**VTB Ready to Restructure Russian Railways’ Debt Amid Central Bank Conditions**
Russian banks, led by VTB, are open to restructuring the debt of Russian Railways, provided the central bank maintains current reserve requirements for these loans. VTB’s CEO, Andrei Kostin, shared insights during a recent interview, emphasizing the importance of the central bank’s stance in facilitating this process.
As reported, the Russian government is exploring strategies to support Russian Railways, which is facing a staggering debt of 4 trillion roubles. VTB, the largest creditor to Russian Railways, is actively engaged in weekly discussions with government officials and central bank representatives to address the financial challenges facing the railway operator.
Kostin stated, “Banks are prepared to restructure loans and defer payments, as long as the central bank does not raise reserve requirements.” The central bank has previously allowed banks to restructure corporate loans starting in 2025 without requiring an increase in reserves, contingent on timely debt servicing and a three-year financial plan from the companies involved.
Currently, creditors of Russian Railways are urging the central bank to extend this restructuring measure into the upcoming year. Kostin highlighted the central bank’s capability to maintain reserves at their current levels, which could enable the postponement of interest payments for Russian Railways.
In a significant development, creditors have dismissed a proposal to convert 400 billion roubles of Russian Railways’ debt into equity. Kostin explained that such a conversion is complex and not favored by the central bank, which discourages investments in non-core assets. He noted that the largest banks are unlikely to pursue this option due to capital challenges.

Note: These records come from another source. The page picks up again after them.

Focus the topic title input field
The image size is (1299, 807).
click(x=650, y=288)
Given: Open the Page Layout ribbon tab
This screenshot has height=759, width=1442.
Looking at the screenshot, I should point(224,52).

Kostin attributed the financial difficulties of Russian Railways to high interest rates and the company’s obligations to the state, particularly regarding investments in the railway network and support for unprofitable cargo operations. He cited the example of coal exports to China as a loss-making venture, suggesting that the coal could be redirected to power data centers in Russia instead.
“The transportation of coal to China at a loss is not viable when there are opportunities to establish energy-intensive data centers near coal power stations,” Kostin remarked, highlighting the potential for cryptocurrency mining as an alternative use for the coal.
As the situation unfolds, banks are awaiting a comprehensive financial plan from Russian Railways to assess the viability of debt repayment strategies.
**FAQ**
*What is the current financial situation of Russian Railways?*
Russian Railways is grappling with a significant debt of 4 trillion roubles, prompting discussions among banks and the government about potential restructuring options to alleviate financial pressures.